Recounting an encounter with Dockers and Microservices

Dockers and Microservices

 

Yes, it was a close encounter of a different kind. A client posed some interesting questions for us:

  • Can we scale our application with ease as per user demand – Scale up only for the modules used in the application?
  • Can we add/change features to specific parts of Application without impacting the rest?
  • How can we accelerate this to beat the competition?
  • How can I isolate likely failure of a single module not to impact the whole application?
  • Are Microservices design and Dockerising the environment viable approaches?

I would like to reveal that I personally experienced many of these benefits. Let me get to the point straight. Recently I got an opportunity to work for a client who is offering IoT based product. They built their product just about 2 years before Docker was introduced and microservice-based architecture was not that popular by then.

It was 3 tier application, built on a J2EE platform. Obviously, the application was built in a monolithic architecture running the data collector, streaming, stateful rule engine, ticketing, manual data entry module and reporting modules in a single big mono server. In the initial years, there were no problems in delivering the product on a small scale within single geography to fewer than 20 enterprises.

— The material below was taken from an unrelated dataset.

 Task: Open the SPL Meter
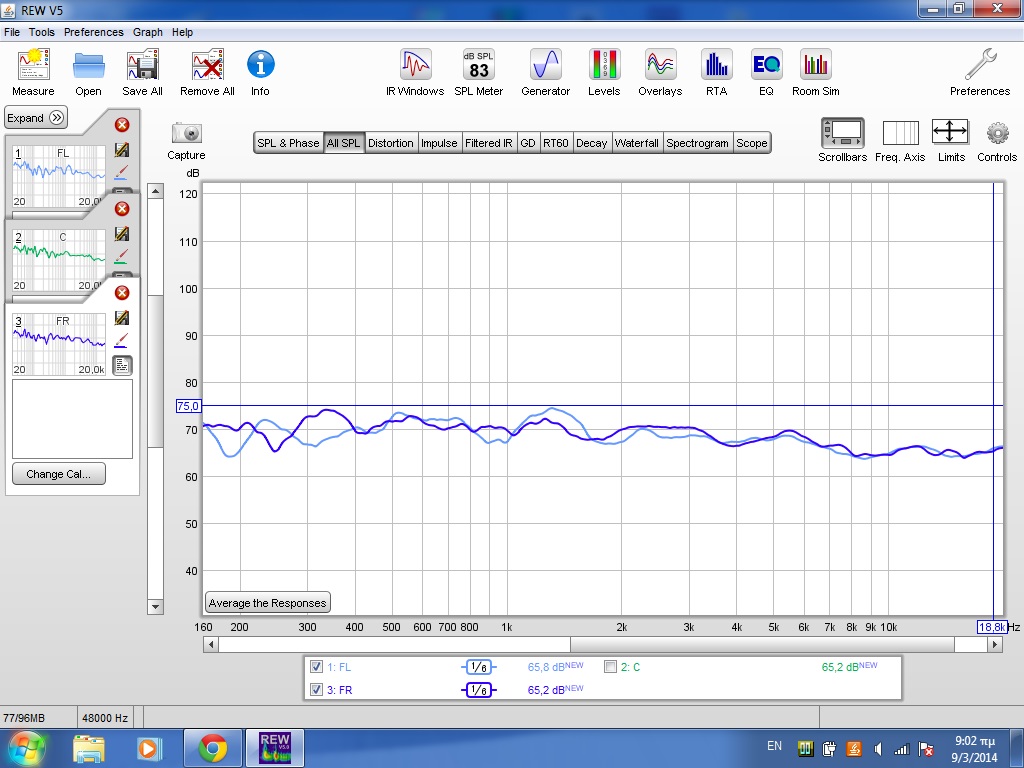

Fortunately or otherwise, the product was selling like a hot cake in the market, even the little effort on marketing brought them dozen of clients which means the application was to scale. Oh, I forgot to mention that the product is hosted on AWS, which means there were no issues in scaling to meet the spikes in consumption, except for a few items.

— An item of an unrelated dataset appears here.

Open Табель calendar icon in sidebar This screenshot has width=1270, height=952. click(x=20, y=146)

  1. The scaling was happening at VM level instead of process level which meant their AWS cost was coming around $68K every month just for servicing 37 clients with 15 users each on average.
  2. The application was frequently going down owing to their flaky upgrades to reporting module alone which was in response to huge customer demands and pressure.

This kept their CEO up in night who was grappling with a “good to have” problem of raising customer base and “not good to have” problem of raising operating cost despite hosting the service on AWS, the market leader in a public cloud platform.

You guessed it right! He heard about us and reached us out through his friends of friends contact. This got us the opportunity to serve them with our Application Center of excellence capabilities in microservices, Dockerization and UX modernization.

Long story short, our solution was to redesign the application in a microservices architecture. We then containerized the application and orchestrated the application using K8s.

They started reaping the benefit within a month of going live on production. Their AWS billing came down to $12K a month for 48 clients with 22 users each on average which was a 30% increase in their load.

Better yet, after becoming modular they came over their long nagging problem of rationalizing their product service portfolio. Since each service was loosely coupled, they spun off their individual services like ticketing, manual data entry, automating state classification and started offering their product in bundles of basic, enterprise and factory models of licensing. This is how I realized the benefits of modernizing a monolithic application practically.